I rearranged my personal emails by sender and started to categorize and delete. I hummed along, feeling good about being productive at five in the morning. Then I got to my "A Word A Day" emails, many of them unopened. I started to open them and got a bit distracted as I listened to pronunciations of new words and read the quotes at the bottom of each email. Some of the quotes caught me, and I moved past those emails without deleting them. But then one quote gripped me, stopped me square in my tracks. I read it over and over. Then I couldn't resist returning to this space and clicking, "New Post." I had something I wanted to write, and it was bursting to flow onto my keyboard.

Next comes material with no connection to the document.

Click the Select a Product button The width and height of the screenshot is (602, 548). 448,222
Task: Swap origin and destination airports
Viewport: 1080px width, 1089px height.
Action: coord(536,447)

After I typed the preceding three paragraphs, I returned to the email with the quote that had detoured me from my To Do list and to my blog. Now, I sit here with the hair on the back of my neck standing up. Because as I went to copy that quote into this entry, I glanced at the date of the email. August 9, 2012. The day after my mammogram; the day the doctor called with the positive biopsy results. The day I officially learned that I had cancer. Still, I have the chills.
The quote from the August 9th email is by Viktor Frankl (1905-1997), who Anu Garg describes as an "author, neurologist and psychiatrist, Holocaust survivor."

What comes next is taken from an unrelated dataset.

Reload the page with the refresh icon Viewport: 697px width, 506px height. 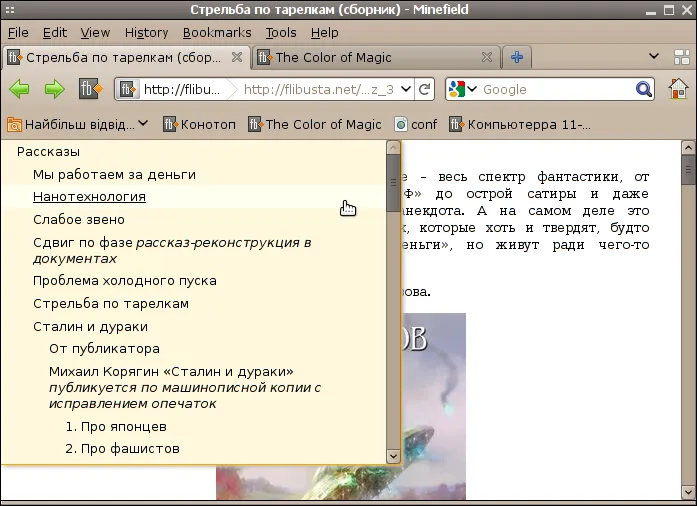[x=425, y=89]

"What is to give light must endure burning."
First, similarly to when I quoted from Nelson Mandela, this quote needs a huge disclaimer. By no means do I compare my bout with cancer to the Holocaust. That would be ridiculous. But I do think that I can, and perhaps even should, learn from people that have endured the most horrific of life experiences, despite that I wish those experiences never came to be.
I have already written about my failed efforts at Whole Foods earlier this week and how that trip led me back to Shaw's. As I waited in the deli line at Shaw's, I immediately recognized an older couple next to me. I am so ashamed that I don't remember their names, but I met them in my first or second year of teaching World History at Canton High School. In our unit on the Holocaust, I decided that I wanted to find a Holocaust survivor to come speak to my students. I don't remember how I found this man, but he had survived time in a concentration camp during the Holocaust and now lived in Canton.

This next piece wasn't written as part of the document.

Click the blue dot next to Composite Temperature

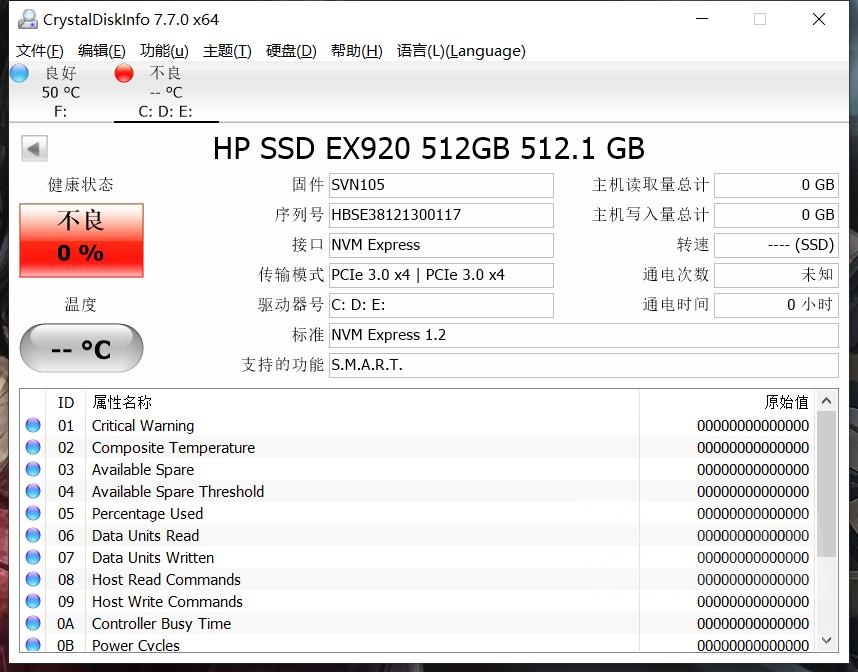pyautogui.click(x=33, y=447)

Sadly, I also don't remember lots of details about his particular story. I remember his wife accompanying him and introducing him to me as if she was his proud agent, not only his proud wife. I remember being anxiously concerned that the cafeteria full of high school sophomores behaved respectfully for our guests. I remember the number tattooed on the man's forearm. And I remember thinking how truly remarkable it was that someone could not only survive the horror that he survived, but even more, that he had the courage and the strength to stand up in front of a group of strangers and talk openly about it.
As I stood in the deli line waiting for my turkey and cheese, I told myself that I should say hello to this couple. But I doubted that ten years later they would remember me, and I didn't want to bother them as they placed their own order. Now, I regret that I didn't say hello. I regret that I didn't ask them to remind me of their names. And I regret that I didn't tell them how much their courage and strength meant to me then, and even more, how much it means to me now.
Regret is a terrible feeling, so really, I should just do something about it. I've seen this man work as a crossing guard in my town. In the next few weeks, I'll take a walk by where he helps kids cross the road. And I'll ask his name, and I'll thank him for coming to talk to my classes almost ten years ago.
Now that I think about it, there seems to be something almost magical about the fact that this Holocaust survivor helps kids cross safely to the other side of the road. I bet they have no idea what he has endured, and in a way, I'm glad that they don't. But I do hope that they see the light that he gives off. Because even from the deli line at Shaw's, this tiny, shy, slightly hunched over older man provided me a huge bright guiding light, and he doesn't even know it. Yet.